■ RECORDS SHOWN
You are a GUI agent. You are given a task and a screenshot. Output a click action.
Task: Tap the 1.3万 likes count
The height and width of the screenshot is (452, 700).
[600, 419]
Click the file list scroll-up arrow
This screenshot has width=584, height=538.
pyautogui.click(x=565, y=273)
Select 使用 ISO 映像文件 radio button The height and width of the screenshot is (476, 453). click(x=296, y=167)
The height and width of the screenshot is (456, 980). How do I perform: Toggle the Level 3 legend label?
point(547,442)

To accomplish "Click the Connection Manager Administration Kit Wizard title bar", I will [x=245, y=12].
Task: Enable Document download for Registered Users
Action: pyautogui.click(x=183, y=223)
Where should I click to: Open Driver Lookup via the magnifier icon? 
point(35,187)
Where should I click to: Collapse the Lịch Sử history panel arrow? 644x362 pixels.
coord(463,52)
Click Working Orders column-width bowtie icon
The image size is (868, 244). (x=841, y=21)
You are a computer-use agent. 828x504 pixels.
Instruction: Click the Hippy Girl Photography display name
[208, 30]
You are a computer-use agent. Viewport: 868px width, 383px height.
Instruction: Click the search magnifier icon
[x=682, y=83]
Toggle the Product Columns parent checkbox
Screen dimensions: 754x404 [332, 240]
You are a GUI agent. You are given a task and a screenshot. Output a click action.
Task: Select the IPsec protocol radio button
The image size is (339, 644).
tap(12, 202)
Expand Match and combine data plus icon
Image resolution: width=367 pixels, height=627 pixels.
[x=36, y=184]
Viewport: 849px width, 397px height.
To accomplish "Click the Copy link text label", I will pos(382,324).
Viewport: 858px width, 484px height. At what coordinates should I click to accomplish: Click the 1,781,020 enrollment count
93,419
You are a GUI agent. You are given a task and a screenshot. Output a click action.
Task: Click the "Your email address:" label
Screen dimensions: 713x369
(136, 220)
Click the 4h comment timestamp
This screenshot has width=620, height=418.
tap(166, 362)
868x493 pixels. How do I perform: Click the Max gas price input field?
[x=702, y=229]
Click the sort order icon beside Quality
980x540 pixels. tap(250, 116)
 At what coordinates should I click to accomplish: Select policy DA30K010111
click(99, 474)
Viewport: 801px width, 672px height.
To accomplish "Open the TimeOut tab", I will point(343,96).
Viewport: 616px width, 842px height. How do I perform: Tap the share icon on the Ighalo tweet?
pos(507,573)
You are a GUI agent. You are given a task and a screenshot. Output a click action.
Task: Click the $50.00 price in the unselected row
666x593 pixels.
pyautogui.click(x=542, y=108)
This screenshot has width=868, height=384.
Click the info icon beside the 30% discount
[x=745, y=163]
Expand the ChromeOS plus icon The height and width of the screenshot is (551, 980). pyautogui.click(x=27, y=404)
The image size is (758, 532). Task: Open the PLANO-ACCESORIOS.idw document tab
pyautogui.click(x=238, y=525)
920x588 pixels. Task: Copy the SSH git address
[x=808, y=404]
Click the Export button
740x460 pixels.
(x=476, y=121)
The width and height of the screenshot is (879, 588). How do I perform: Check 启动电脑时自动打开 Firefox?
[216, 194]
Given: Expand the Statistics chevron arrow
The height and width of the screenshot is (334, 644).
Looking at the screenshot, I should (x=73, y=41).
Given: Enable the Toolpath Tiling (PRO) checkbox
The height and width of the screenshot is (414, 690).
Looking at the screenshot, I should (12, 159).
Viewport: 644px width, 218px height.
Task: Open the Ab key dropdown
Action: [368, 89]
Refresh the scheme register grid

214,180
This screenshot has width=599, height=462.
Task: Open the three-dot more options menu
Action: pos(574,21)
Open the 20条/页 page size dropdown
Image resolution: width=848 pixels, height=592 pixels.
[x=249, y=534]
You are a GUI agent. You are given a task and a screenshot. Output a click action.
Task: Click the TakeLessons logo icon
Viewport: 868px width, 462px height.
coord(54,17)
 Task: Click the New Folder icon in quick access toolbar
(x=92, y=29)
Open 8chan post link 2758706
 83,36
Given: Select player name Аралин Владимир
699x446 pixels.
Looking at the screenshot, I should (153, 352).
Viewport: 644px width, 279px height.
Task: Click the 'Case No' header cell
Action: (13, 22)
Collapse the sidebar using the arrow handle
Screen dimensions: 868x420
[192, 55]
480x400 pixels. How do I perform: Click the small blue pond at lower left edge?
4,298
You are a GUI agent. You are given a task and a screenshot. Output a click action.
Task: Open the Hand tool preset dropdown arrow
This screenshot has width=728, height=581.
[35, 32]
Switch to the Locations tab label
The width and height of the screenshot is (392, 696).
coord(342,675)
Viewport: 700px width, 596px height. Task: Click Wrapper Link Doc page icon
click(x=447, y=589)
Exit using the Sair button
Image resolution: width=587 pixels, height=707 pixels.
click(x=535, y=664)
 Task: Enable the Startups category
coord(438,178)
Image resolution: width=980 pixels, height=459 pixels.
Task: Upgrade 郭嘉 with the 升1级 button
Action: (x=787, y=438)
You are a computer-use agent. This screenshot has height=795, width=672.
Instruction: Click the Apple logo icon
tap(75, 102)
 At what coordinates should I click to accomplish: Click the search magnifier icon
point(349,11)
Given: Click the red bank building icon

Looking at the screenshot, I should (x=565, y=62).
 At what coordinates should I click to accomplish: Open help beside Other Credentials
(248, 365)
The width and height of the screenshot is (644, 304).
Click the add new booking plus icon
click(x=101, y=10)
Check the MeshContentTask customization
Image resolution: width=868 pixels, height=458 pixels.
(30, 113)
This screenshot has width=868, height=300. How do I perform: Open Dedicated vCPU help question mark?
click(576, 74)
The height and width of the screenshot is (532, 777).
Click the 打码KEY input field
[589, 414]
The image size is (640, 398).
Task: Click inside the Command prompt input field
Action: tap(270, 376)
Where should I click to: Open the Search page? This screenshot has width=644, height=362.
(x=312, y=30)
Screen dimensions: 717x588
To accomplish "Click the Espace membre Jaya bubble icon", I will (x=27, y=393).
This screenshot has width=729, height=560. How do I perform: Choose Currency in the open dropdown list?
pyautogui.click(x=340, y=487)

■ TASK ITEM
Every line of the material is to be set down again verbatim.

■ RESULT FOR THIS TASK
You are a GUI agent. You are given a task and a screenshot. Output a click action.
Task: Tap the 1.3万 likes count
The height and width of the screenshot is (452, 700).
[600, 419]
Click the file list scroll-up arrow
This screenshot has width=584, height=538.
pyautogui.click(x=565, y=273)
Select 使用 ISO 映像文件 radio button The height and width of the screenshot is (476, 453). click(x=296, y=167)
The height and width of the screenshot is (456, 980). How do I perform: Toggle the Level 3 legend label?
point(547,442)

To accomplish "Click the Connection Manager Administration Kit Wizard title bar", I will [x=245, y=12].
Task: Enable Document download for Registered Users
Action: pyautogui.click(x=183, y=223)
Where should I click to: Open Driver Lookup via the magnifier icon? 
point(35,187)
Where should I click to: Collapse the Lịch Sử history panel arrow? 644x362 pixels.
coord(463,52)
Click Working Orders column-width bowtie icon
The image size is (868, 244). (x=841, y=21)
You are a computer-use agent. 828x504 pixels.
Instruction: Click the Hippy Girl Photography display name
[208, 30]
You are a computer-use agent. Viewport: 868px width, 383px height.
Instruction: Click the search magnifier icon
[x=682, y=83]
Toggle the Product Columns parent checkbox
Screen dimensions: 754x404 [332, 240]
You are a GUI agent. You are given a task and a screenshot. Output a click action.
Task: Select the IPsec protocol radio button
The image size is (339, 644).
tap(12, 202)
Expand Match and combine data plus icon
Image resolution: width=367 pixels, height=627 pixels.
[x=36, y=184]
Viewport: 849px width, 397px height.
To accomplish "Click the Copy link text label", I will pos(382,324).
Viewport: 858px width, 484px height. At what coordinates should I click to accomplish: Click the 1,781,020 enrollment count
93,419
You are a GUI agent. You are given a task and a screenshot. Output a click action.
Task: Click the "Your email address:" label
Screen dimensions: 713x369
(136, 220)
Click the 4h comment timestamp
This screenshot has width=620, height=418.
tap(166, 362)
868x493 pixels. How do I perform: Click the Max gas price input field?
[x=702, y=229]
Click the sort order icon beside Quality
980x540 pixels. tap(250, 116)
 At what coordinates should I click to accomplish: Select policy DA30K010111
click(99, 474)
Viewport: 801px width, 672px height.
To accomplish "Open the TimeOut tab", I will point(343,96).
Viewport: 616px width, 842px height. How do I perform: Tap the share icon on the Ighalo tweet?
pos(507,573)
You are a GUI agent. You are given a task and a screenshot. Output a click action.
Task: Click the $50.00 price in the unselected row
666x593 pixels.
pyautogui.click(x=542, y=108)
This screenshot has width=868, height=384.
Click the info icon beside the 30% discount
[x=745, y=163]
Expand the ChromeOS plus icon The height and width of the screenshot is (551, 980). pyautogui.click(x=27, y=404)
The image size is (758, 532). Task: Open the PLANO-ACCESORIOS.idw document tab
pyautogui.click(x=238, y=525)
920x588 pixels. Task: Copy the SSH git address
[x=808, y=404]
Click the Export button
740x460 pixels.
(x=476, y=121)
The width and height of the screenshot is (879, 588). How do I perform: Check 启动电脑时自动打开 Firefox?
[216, 194]
Given: Expand the Statistics chevron arrow
The height and width of the screenshot is (334, 644).
Looking at the screenshot, I should (x=73, y=41).
Given: Enable the Toolpath Tiling (PRO) checkbox
The height and width of the screenshot is (414, 690).
Looking at the screenshot, I should (12, 159).
Viewport: 644px width, 218px height.
Task: Open the Ab key dropdown
Action: [368, 89]
Refresh the scheme register grid

214,180
This screenshot has width=599, height=462.
Task: Open the three-dot more options menu
Action: pos(574,21)
Open the 20条/页 page size dropdown
Image resolution: width=848 pixels, height=592 pixels.
[x=249, y=534]
You are a GUI agent. You are given a task and a screenshot. Output a click action.
Task: Click the TakeLessons logo icon
Viewport: 868px width, 462px height.
coord(54,17)
 Task: Click the New Folder icon in quick access toolbar
(x=92, y=29)
Open 8chan post link 2758706
 83,36
Given: Select player name Аралин Владимир
699x446 pixels.
Looking at the screenshot, I should (153, 352).
Viewport: 644px width, 279px height.
Task: Click the 'Case No' header cell
Action: (13, 22)
Collapse the sidebar using the arrow handle
Screen dimensions: 868x420
[192, 55]
480x400 pixels. How do I perform: Click the small blue pond at lower left edge?
4,298
You are a GUI agent. You are given a task and a screenshot. Output a click action.
Task: Open the Hand tool preset dropdown arrow
This screenshot has width=728, height=581.
[35, 32]
Switch to the Locations tab label
The width and height of the screenshot is (392, 696).
coord(342,675)
Viewport: 700px width, 596px height. Task: Click Wrapper Link Doc page icon
click(x=447, y=589)
Exit using the Sair button
Image resolution: width=587 pixels, height=707 pixels.
click(x=535, y=664)
 Task: Enable the Startups category
coord(438,178)
Image resolution: width=980 pixels, height=459 pixels.
Task: Upgrade 郭嘉 with the 升1级 button
Action: (x=787, y=438)
You are a computer-use agent. This screenshot has height=795, width=672.
Instruction: Click the Apple logo icon
tap(75, 102)
 At what coordinates should I click to accomplish: Click the search magnifier icon
point(349,11)
Given: Click the red bank building icon

Looking at the screenshot, I should (x=565, y=62).
 At what coordinates should I click to accomplish: Open help beside Other Credentials
(248, 365)
The width and height of the screenshot is (644, 304).
Click the add new booking plus icon
click(x=101, y=10)
Check the MeshContentTask customization
Image resolution: width=868 pixels, height=458 pixels.
(30, 113)
This screenshot has width=868, height=300. How do I perform: Open Dedicated vCPU help question mark?
click(576, 74)
The height and width of the screenshot is (532, 777).
Click the 打码KEY input field
[589, 414]
The image size is (640, 398).
Task: Click inside the Command prompt input field
Action: tap(270, 376)
Where should I click to: Open the Search page? This screenshot has width=644, height=362.
(x=312, y=30)
Screen dimensions: 717x588
To accomplish "Click the Espace membre Jaya bubble icon", I will (x=27, y=393).
This screenshot has width=729, height=560. How do I perform: Choose Currency in the open dropdown list?
pyautogui.click(x=340, y=487)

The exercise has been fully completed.